The report said that every dollar spent on infrastructure projects results in $2.78 of total gross economic output. There would be a $17.3 billion reduction in infrastructure spending under a 28% cap scenario and a $49.5 billion reduction in infrastructure spending if tax exemption were repealed.
The report further analyzed the distribution of specific employment sectors based on changes to the tax exemption.
Under a 28% scenario in 2012, there would be a 20 basis point reduction in year-over-year job growth, and the unemployment rate would have been 8.3% instead of 8.1%. Real GDP growth would have been 0.2% lower. Under the full repeal scenario, year-over-year job growth would have been 70 basis points lower and the unemployment rate would have been 8.6%. Real GDP growth would have been 0.5% lower, the report said.
Construction jobs would suffer the most in both a 28% cap and full repeal scenario. Under a 28% cap proposal, 122,370 construction jobs would be lost annually whereas some 350,134 jobs would be lost under a full repeal.
The report said that direct and indirect jobs supported by infrastructure spending provide further stimulus as increased wages flow through the economy.
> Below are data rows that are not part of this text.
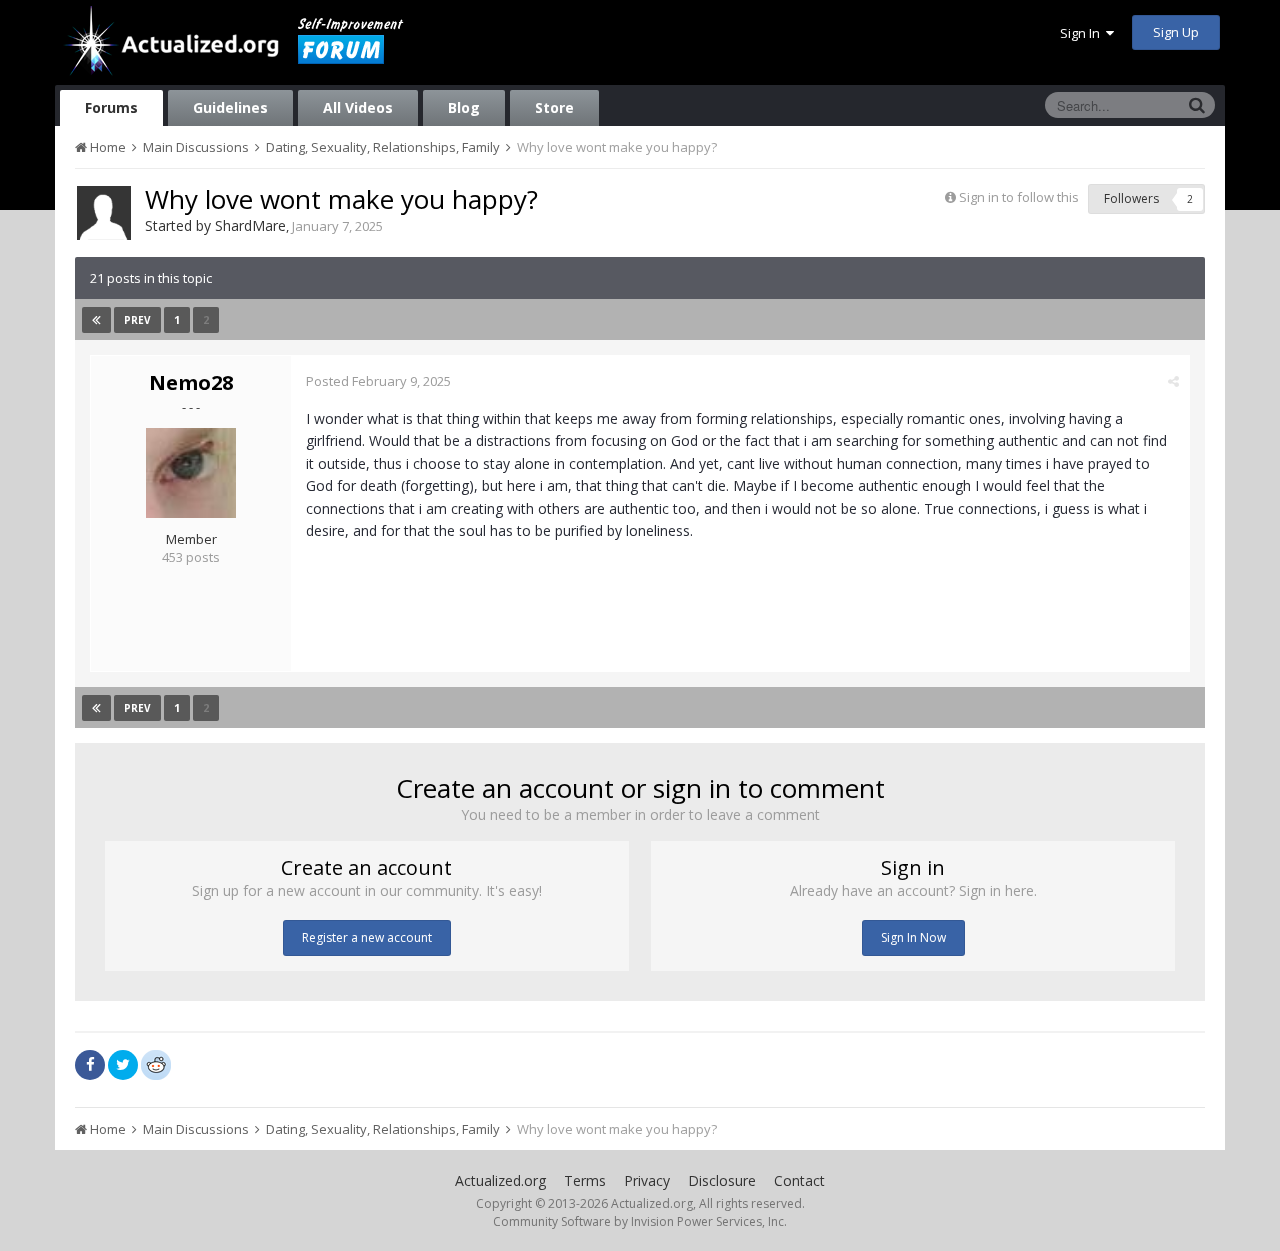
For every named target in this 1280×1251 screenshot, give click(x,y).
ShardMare (250, 225)
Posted (378, 381)
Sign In (1083, 33)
"Cuts to infrastructure investment hit metro areas the hardest and yet these are exactly the places that warrant the most support," the report said. "We expect that over the next 30 years 94% of U.S. economic growth will occur in metro areas. Investment in metro areas lowers the costs of doing business, stimulating further business activity and economic growth. A loss of the tax exemption for municipal bonds threatens to curtail this critical investment in America's future."